DSC_02922010, estamos no centenário do Dia Internacional da Mulher, o que nos obriga a uma reflexão objetiva sobre os avanços pelos quais a condição feminina passou e o longo caminho a percorrer para que sejamos de fato e não apenas de direito iguais na condição humana em relação ao homem. Resgatando historicamente o motivo pelo qual o dia 8 de março foi proposto e aprovado em 1910 por Clara Zetkin como o “Dia Internacional da Mulher”, podemos lembrar que em 1857,  em Nova Iorque, 130 mulheres foram trancadas numa fábrica de tecidos que foi incendiada, porque as trabalhadoras desta fábrica fizeram uma manifestação contra as desumanas condições de trabalho, e lá morreram carbonizadas. Mas somente em 1975 a ONU oficializou a data, demonstrando a dificuldade para reconhecer a cidadania feminina.                                  

Conquistamos o direito ao voto, usar calças compridas, trabalhar fora, casar sem a obrigação de acrescentar o nome do marido, não casar, e outras situações inimagináveis para as gerações atuais, que desconhecem a total ausência de direitos em que viviam nossas bisavós e avós. Mulher solteira era fracassada e mal amada, viver com um homem sem “papel passado”  era “mulher de vida errada” e era proibida de freqüentar ambientes “familiares”. Se fosse mãe solteira então nem se fala, era expulsa da família e banida, e só não morria porque as mulheres de “vida fácil” eram as únicas que as acolhiam e logo encaminhavam as crianças rejeitadas para outras pessoas criarem como “pessoas de bem”. E mulheres que enfrentavam todos os preconceitos trabalhando e tendo vida própria se não eram mal amadas com certeza eram “sapatão”. Estas últimas então nem mereciam comentários, mas simplesmente inexistiam para a sociedade.

Era assim que funcionava a sociedade de outrora, e felizmente nossas gerações devem suas conquistas a pessoas que souberam através de suas vidas demonstrar que as diferenças são simplesmente isso: diferenças. Não podemos julgar as pessoas ou seu caráter simplesmente por sua condição social, opção religiosa, orientação sexual ou qualquer outra situação  por nossas próprias vidas.

Uma coisa nas lutas pelos direitos civis ficou bem clara: a prioridade para discutir  determinados assuntos com o objetivo de encontrar um caminho pacífico deve ser feito com os grupos que são diretamente afetados, o que não obsta a possibilidade enriquecedora de ouvir outros segmentos.
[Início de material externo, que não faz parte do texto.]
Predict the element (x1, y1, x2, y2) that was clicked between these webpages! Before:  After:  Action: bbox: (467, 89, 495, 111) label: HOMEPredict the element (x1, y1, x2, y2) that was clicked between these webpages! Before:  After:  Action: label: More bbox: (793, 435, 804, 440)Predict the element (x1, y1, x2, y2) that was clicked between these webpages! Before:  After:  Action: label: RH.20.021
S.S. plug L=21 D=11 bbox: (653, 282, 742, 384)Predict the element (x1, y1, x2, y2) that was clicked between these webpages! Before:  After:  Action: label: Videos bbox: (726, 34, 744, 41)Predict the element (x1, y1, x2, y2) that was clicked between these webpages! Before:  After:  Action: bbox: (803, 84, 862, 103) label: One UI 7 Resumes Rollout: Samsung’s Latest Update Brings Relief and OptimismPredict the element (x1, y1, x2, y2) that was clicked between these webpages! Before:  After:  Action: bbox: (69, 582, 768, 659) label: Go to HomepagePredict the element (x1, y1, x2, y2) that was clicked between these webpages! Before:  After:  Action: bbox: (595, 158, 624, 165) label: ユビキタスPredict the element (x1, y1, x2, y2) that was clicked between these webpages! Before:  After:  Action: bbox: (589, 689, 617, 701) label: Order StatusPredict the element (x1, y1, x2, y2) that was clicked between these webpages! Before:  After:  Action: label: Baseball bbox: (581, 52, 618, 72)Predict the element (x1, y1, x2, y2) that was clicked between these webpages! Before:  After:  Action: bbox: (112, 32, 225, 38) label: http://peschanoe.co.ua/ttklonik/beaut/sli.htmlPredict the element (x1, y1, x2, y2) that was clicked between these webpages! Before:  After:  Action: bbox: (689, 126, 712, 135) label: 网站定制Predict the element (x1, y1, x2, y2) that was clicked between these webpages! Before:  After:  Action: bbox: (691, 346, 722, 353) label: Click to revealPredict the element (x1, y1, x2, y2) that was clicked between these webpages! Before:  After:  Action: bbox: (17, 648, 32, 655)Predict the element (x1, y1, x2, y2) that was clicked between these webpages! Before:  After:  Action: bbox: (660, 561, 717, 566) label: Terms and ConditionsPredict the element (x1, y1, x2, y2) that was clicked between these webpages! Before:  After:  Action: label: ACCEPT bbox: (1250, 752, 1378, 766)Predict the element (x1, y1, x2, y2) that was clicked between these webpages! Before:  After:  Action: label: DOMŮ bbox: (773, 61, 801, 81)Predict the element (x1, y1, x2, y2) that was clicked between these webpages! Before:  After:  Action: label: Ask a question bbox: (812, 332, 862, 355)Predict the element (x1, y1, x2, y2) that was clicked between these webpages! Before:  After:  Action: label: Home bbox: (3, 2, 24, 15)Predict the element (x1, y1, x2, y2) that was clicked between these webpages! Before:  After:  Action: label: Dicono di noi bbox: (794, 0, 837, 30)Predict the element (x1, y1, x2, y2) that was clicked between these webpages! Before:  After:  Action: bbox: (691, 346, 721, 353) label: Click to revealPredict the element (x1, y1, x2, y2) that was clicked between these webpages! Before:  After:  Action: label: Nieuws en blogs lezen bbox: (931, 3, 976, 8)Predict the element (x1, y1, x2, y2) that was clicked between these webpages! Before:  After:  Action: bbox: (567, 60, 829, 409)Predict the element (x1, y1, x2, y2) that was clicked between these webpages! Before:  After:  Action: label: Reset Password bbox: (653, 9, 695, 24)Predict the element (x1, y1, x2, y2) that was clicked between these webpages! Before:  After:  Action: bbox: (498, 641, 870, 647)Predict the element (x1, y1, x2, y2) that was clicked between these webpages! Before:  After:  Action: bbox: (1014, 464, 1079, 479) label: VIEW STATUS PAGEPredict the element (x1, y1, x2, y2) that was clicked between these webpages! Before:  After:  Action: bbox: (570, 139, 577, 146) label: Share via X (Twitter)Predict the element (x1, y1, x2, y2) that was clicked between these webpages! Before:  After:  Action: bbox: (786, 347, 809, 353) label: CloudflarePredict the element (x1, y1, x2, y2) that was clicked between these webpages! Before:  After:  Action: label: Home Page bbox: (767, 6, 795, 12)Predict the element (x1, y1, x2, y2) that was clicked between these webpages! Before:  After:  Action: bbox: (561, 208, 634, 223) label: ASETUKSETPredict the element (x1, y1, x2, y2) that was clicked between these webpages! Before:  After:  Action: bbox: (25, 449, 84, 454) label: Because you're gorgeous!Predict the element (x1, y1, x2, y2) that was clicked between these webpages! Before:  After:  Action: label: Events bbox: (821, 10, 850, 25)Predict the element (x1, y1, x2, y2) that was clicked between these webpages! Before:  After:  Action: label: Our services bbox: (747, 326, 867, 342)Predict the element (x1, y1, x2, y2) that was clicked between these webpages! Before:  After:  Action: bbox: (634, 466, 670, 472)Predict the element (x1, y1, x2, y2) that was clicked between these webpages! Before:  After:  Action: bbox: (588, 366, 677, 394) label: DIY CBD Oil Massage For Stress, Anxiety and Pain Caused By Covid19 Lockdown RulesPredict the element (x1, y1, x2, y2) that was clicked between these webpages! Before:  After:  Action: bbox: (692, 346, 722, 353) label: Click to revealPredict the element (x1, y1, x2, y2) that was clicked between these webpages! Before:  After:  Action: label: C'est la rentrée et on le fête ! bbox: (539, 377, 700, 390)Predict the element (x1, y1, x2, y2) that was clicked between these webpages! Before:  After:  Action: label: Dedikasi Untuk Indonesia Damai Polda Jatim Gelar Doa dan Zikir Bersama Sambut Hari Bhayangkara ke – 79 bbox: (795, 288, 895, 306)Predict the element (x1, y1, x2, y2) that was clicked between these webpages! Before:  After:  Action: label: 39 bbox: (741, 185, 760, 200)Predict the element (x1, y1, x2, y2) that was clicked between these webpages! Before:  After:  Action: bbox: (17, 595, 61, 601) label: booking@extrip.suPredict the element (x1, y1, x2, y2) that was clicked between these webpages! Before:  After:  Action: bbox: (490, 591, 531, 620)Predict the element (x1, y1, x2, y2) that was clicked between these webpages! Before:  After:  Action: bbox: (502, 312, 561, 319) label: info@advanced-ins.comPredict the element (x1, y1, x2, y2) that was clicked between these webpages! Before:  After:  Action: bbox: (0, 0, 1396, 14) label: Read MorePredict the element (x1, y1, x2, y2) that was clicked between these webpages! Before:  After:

Entretanto o importante é não esquecer que conhece o problema quem passa por ele, quem sofre diretamente suas conseqüências.

Lamentavelmente quando se trata da condição feminina, sempre nos parece que as mulheres são as últimas a serem ouvidas. E não se trata aqui de defender essa ou aquela teoria, mas simplesmente a nítida impressão de que os assuntos mais importantes da agenda feminina são polêmicos e por isso devem ser calados antes que se discuta.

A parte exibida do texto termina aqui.